The following chart presents the ratio of market capitalization to nominal GDP, which provides a longer-term perspective due both to a longer data set, and to a more reliable ability to impute pre-war data points using highly correlated proxies. The chart below shows this valuation measure since 1926, on an inverted log scale (left), compared with actual subsequent 12-year stock market returns.
The next chart shows how the Fed influences short-term interest rates, in data since 1929. This is our version of what economists will recognize as the “liquidity preference curve.” There is a highly systematic relationship between the quantity of hot potatoes outstanding (monetary base as a fraction of nominal GDP) and the level of Treasury bill yields across history. The more zero-interest money the Fed forces into the system, the more investors are inclined chase yields on competing assets toward zero as well. This yield-seeking doesn’t end with Treasury bills. As long as investors aren’t too concerned about the risk of capital losses - that is, as long as investors are in a risk-seeking mood, a mountain of zero-interest hot potatoes will also embolden investors to chase yield further out on the risk spectrum, for example, in junk debt, stocks and mortgage securities.

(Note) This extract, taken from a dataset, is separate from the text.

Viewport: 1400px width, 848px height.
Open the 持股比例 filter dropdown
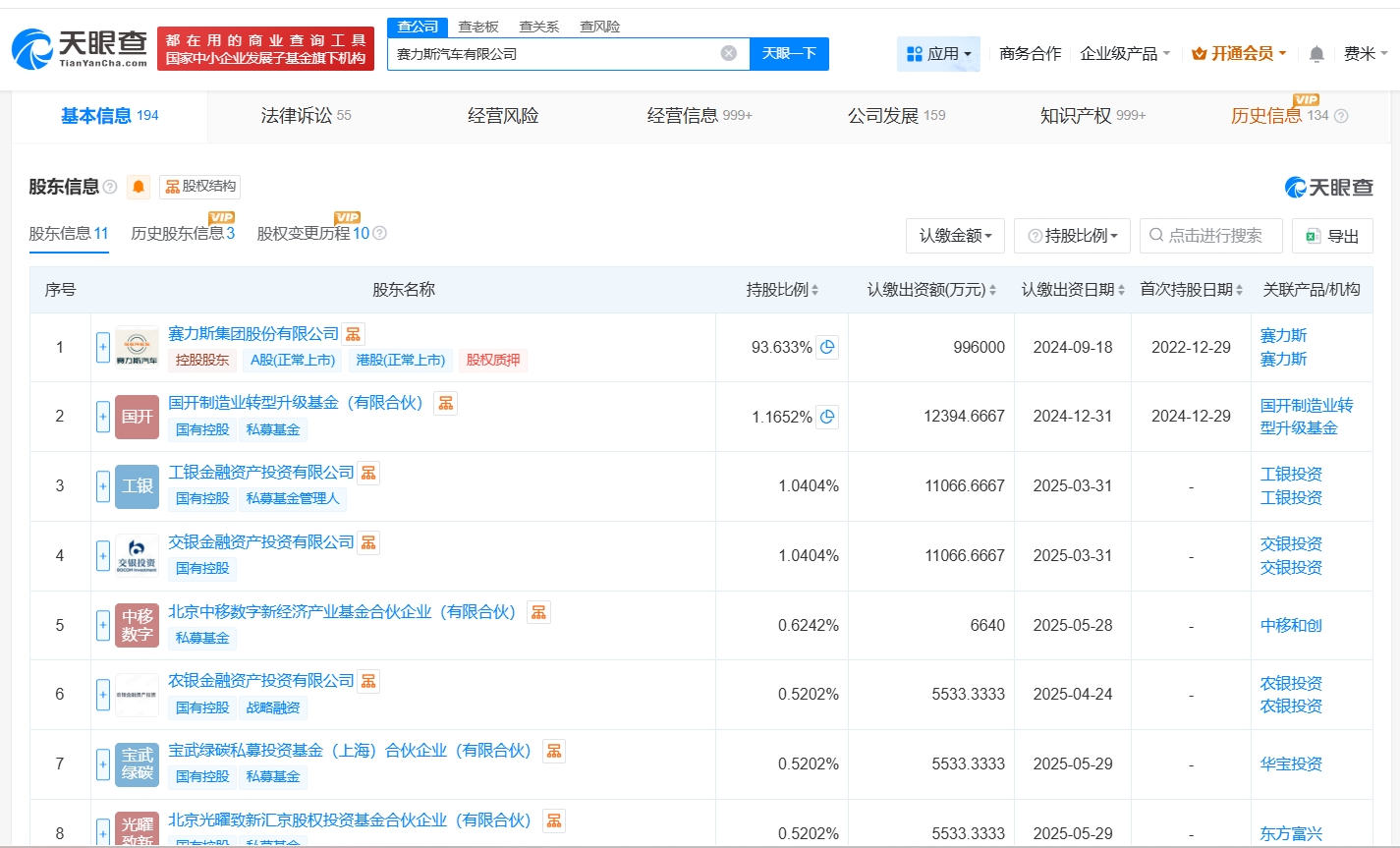coord(1072,236)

Note also that short-term interest rates would still be roughly zero if the Fed was to reduce its balance sheet by more than one-third. The Fed's refusal to do so is why it has to pay banks interest on idle reserves in order to get the Fed Funds rate up from zero. Even here, it's a multi-billion dollar giveaway to pay banks 25 basis points over-and-above that target, since the Fed Funds rate is determined by the lowest rate the Fed pays to every Joe who might participate in the Fed Funds market (currently the 0.25% it pays on "reverse repurchases" or RRPs to GSEs, foreign banks, and money market funds). There isabsolutely no economic rationale for the Fed to maintain its balance sheet at the present size of $4 trillion except to maintain a speculative flamethrower in place; indeed, one that threatens to encourage a yield-seeking bubble large enough to throw the U.S. into another Great Depression when it bursts.
Finally, the chart below shows the median price/revenue ratio of S&P 500 component stocks, which recently pushed to the highest level in history, exceeding both the 2000 and 2007 market peaks. In recent quarters, the broad market has deteriorated, even in the most reasonably valued decile of stocks, but the most richly valued decile has held up for a last hurrah, as it did near the peaks of previous bubbles. This dispersion has created a headwind for hedged-equity strategies in U.S. stocks, particularly value-conscious strategies, but investors should understand that beneath the surface of this short-term outcome is singularly the most extreme point of overvaluation for the broad equity market in history.